** List of tasks **
1 - Edit the stretch of the spikewrap utils patch from "From 89ea9e7cae7339426b7389b43de7b9a540f86483 Mon" through "functions for preprocessing.", replacing "JoeZiminski" with "jziminski".
2 - Resume the spikewrap utils patch and write what follows its last line.

From 89ea9e7cae7339426b7389b43de7b9a540f86483 Mon Sep 17 00:00:00 2001
From: JoeZiminski <Joseph.J.Ziminski@gmail.com>
Date: Thu, 16 Nov 2023 22:41:42 +0000
Subject: [PATCH 3/3] Update utils with new functions for preprocessing.

---
 spikewrap/utils/utils.py | 174 ++++++++++++++++++++++++++++++++++++++-
 1 file changed, 171 insertions(+), 3 deletions(-)

diff --git a/spikewrap/utils/utils.py b/spikewrap/utils/utils.py
index 4ec7e80..8b6bac7 100644
--- a/spikewrap/utils/utils.py
+++ b/spikewrap/utils/utils.py
@@ -1,14 +1,18 @@
 from __future__ import annotations
 
-import copy
-import os
 from datetime import datetime
 from pathlib import Path
-from typing import TYPE_CHECKING, Callable, Dict, List, Literal, Tuple, Union
+from typing import TYPE_CHECKING, Dict, List, Literal, Tuple, Union
 
 import numpy as np
 import yaml
 
+if TYPE_CHECKING:
+    from spikeinterface.core import BaseRecording
+
+    from ..data_classes.preprocessing import PreprocessingData
+    from ..data_classes.sorting import SortingData
+
 
 def update(dict_, ses_name, run_name, value):
     try:
@@ -16,6 +20,7 @@ def update(dict_, ses_name, run_name, value):
     except KeyError:
         dict_[ses_name] = {run_name: value}
 
+
 def message_user(message: str) -> None:
     """
     Method to interact with user.
@@ -26,3 +31,166 @@ def message_user(message: str) -> None:
         Message to print.
     """
     print(f"\n{message}")
+
+
+def cast_pp_steps_values(
+    pp_steps: Dict, list_or_tuple: Literal["list", "tuple"]
+) -> None:
+    """
+    The settings in the pp_steps dictionary that defines the options
+    for preprocessing should be stored in Tuple as they are not to
+    be edited. However, when dumping Tuple to .yaml, there are tags
+    displayed on the .yaml file which are very ugly.
+
+    These are not shown when storing list, so this function serves
+    to convert Tuple and List values in the preprocessing dict when
+    loading / saving the preprocessing dict to .yaml files. This
+    function converts `pp_steps` in place.
+
+    Parameters
+    ----------
+    pp_steps : Dict
+        The dictionary indicating the preprocessing steps to perform.
+
+    list_or_tuple : Literal["list", "tuple"]
+        The direction to convert (i.e. if "tuple", will convert to Tuple).

** Material **

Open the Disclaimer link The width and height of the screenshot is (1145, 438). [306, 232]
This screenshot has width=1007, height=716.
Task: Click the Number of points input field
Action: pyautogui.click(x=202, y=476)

** Answers to each task **
1 -
From 89ea9e7cae7339426b7389b43de7b9a540f86483 Mon Sep 17 00:00:00 2001
From: jziminski <Joseph.J.Ziminski@gmail.com>
Date: Thu, 16 Nov 2023 22:41:42 +0000
Subject: [PATCH 3/3] Update utils with new functions for preprocessing.

2 -
+    """
+    assert list_or_tuple in ["list", "tuple"], "Must cast to `list` or `tuple`."
+    func = tuple if list_or_tuple == "tuple" else list
+
+    for key in pp_steps.keys():
+        pp_steps[key] = func(pp_steps[key])
+
+
+def canonical_names(name: str) -> str:
+    """
+    Store the canonical names e.g. filenames, tags
+    that are used throughout the project.
+
+    Parameters
+    ----------
+    name : str
+        short-hand name of the full name of interest.
+
+    Returns
+    -------
+    filenames[name] : str
+        The full name of interest e.g. filename.
+
+    """
+    filenames = {
+        "preprocessed_yaml": "preprocessing_info.yaml",
+        "sorting_yaml": "sorting_info.yaml",
+    }
+    return filenames[name]
+
+
+def get_dict_value_from_step_num(
+    data: Union[PreprocessingData, SortingData], step_num: str
+) -> Tuple[BaseRecording, str]:
+    """
+    Get the value of the PreprocessingData dict from the preprocessing step number.
+
+    PreprocessingData contain keys indicating the preprocessing steps,
+    starting with the preprocessing step number.
+    e.g. 0-raw, 1-raw-bandpass_filter, 2-raw_bandpass_filter-common_average
+
+    Return the value of the dict (spikeinterface recording object)
+    from the dict using only the step number.
+
+    Parameters
+    ----------
+    data : Union[PreprocessingData, SortingData]
+        spikewrap PreprocessingData class holding filepath information.
+
+    step_num : str
+        The preprocessing step number to get the value (i.e. recording object)
+        from.
+
+    Returns
+    -------
+    dict_value : BaseRecording
+        The SpikeInterface recording stored in the dict at the
+        given preprocessing step number.
+
+    pp_key : str
+        The key of the preprocessing dict at the given
+        step number.
+    """
+    if step_num == "last":
+        pp_key_nums = get_keys_first_char(data, as_int=True)
+
+        # Complete overkill as a check but this is critical.
+        step_num = str(int(np.max(pp_key_nums)))
+        assert (
+            int(step_num) == len(data.keys()) - 1
+        ), "the last key has been taken incorrectly"
+
+    select_step_pp_key = [key for key in data.keys() if key.split("-")[0] == step_num]
+
+    assert len(select_step_pp_key) == 1, "pp_key must always have unique first char"
+
+    pp_key: str = select_step_pp_key[0]
+    dict_value = data[pp_key]
+
+    return dict_value, pp_key
+
+
+def spikewrap_version():
+    """
+    If the package is installd with `pip install -e .` then
+    .__version__ will not work.
+    """
+    try:
+        import spikewrap
+
+        spikewrap_version = spikewrap.__version__
+    except AttributeError:
+        spikewrap_version = "not found."
+
+    return spikewrap_version
+
+
+def get_keys_first_char(
+    data: Union[PreprocessingData, SortingData], as_int: bool = False
+) -> Union[List[str], List[int]]:
+    """
+    Get the first character of all keys in a dictionary. Expected
+    that the first characters are integers (as str type).
+
+    Parameters
+    ----------
+    data : Union[PreprocessingData, SortingData]
+        spikewrap PreprocessingData class holding filepath information.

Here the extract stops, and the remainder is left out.